Recent surveys find that a majority of Americans see free trade as more an opportunity than a threat. But a significant number of Americans are deeply suspicious of trade. President Donald Trump tapped into those concerns in the 2016 election campaign. He has sought to reverse a trend of trade liberalization policy that goes back to the New Deal. He embraces protectionist solutions, calling on consumers to "buy American" and businesses to "hire American."
He has complained that China, in particular, is "killing us" on trade. He isn't the first American politician to make China a whipping boy in trade debates. China is our favorite trade adversary.
Trump has pulled the U.S. out of several international trade pacts. But when that happens, the rest of the world moves on. They create economic opportunities that do not include the United States, with the result that our citizens are penalized.
Trump's stance on trade is unsettling to our allies and undermines relationships that have been a foundation of America's power in the world.
He also favors bilateral trade agreements over the multilateral agreements that have been a mainstay of American policy for decades. Some bilateral deals are inevitable, and they can be beneficial. But the way to get the most benefit from trade is through multilateral agreements that affect more of the economy.
The best approach is to try to craft agreements where everyone wins: where the agreement is mutually beneficial and one side does not try to prevail against the other side but both sides emerge better off.
Trump is deeply concerned about U.S. trade deficits, bemoaning, for example, America's $500 million trade deficit, more than half of it with China. But the U.S. has had overall trade deficits for many years, and our economy generally has done very well.
There is some evidence that trade has become more important to the U.S. economy. By one measure, it has gone from accounting for 15 percent to 30 percent of GDP in the past 40 years. But trade is just one of many factors that impact the health of an economy, and it is probably not among the most important -- arguably not as important, for example, as technological advances and macroeconomic forces.
Trade policy makes for strange bedfellows, and some Democratic office-holders and unions that have traditionally backed Democrats have supported Trump's effort to change direction on trade.

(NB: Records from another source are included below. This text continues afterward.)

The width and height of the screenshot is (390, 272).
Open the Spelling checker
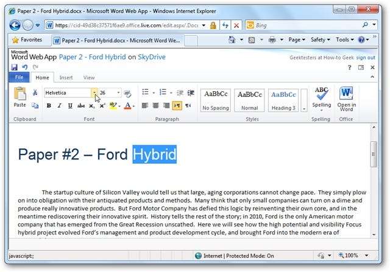(x=321, y=96)

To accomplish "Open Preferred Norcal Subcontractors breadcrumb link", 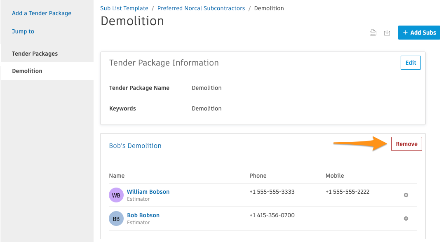I will [x=201, y=8].
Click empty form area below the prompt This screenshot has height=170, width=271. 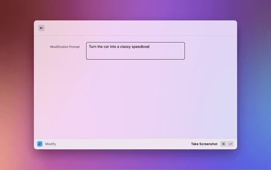(x=136, y=98)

To the question of whether free trade has strengthened the global economy and increased overall prosperity, I think the answer is unquestionably yes. But has it also caused job losses in some regions and some sectors of the economy? The answer to that question is also yes.

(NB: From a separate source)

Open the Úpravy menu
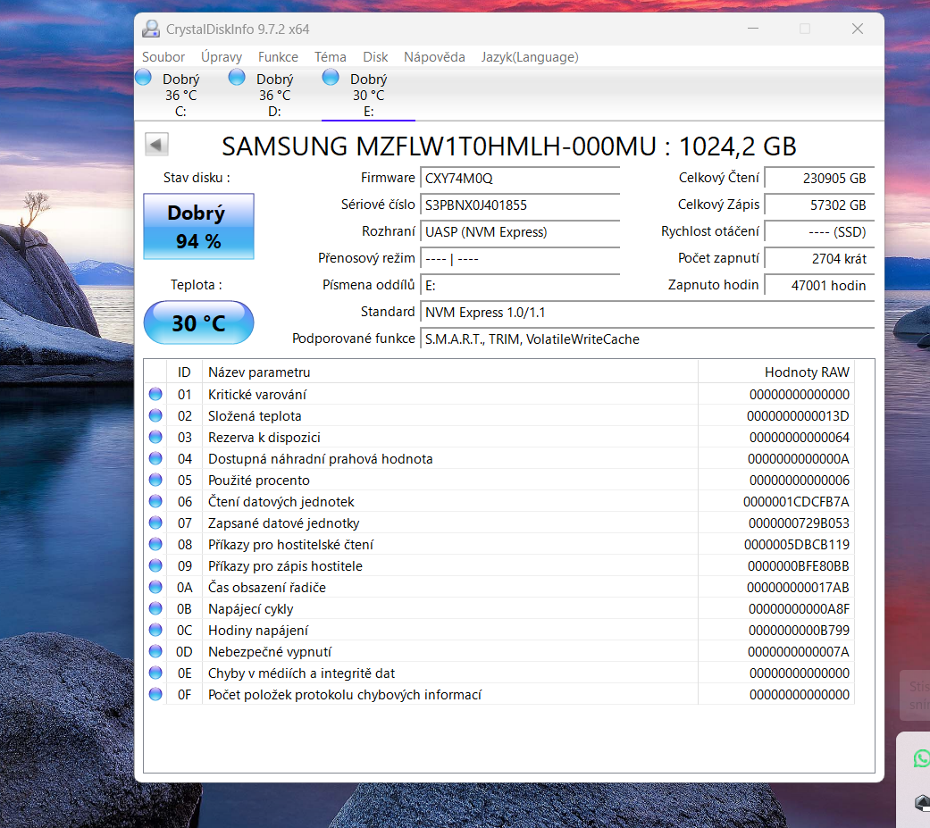The height and width of the screenshot is (828, 930). coord(222,56)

My overall view is that we should be supportive of free trade and multilateral agreements, but we have to be sensitive to the adverse impact trade can have on workers. We must make sure that people hurt by trade are able to gain skills, access job training and have the mobility to cope with economic change.
Formulating trade policy, negotiating agreements and navigating the choices involved in trade deals have been at the center of our economic policy for years and will likely remain there. Few areas of public policy involve more trade-offs than free trade. But it is too important to abandon.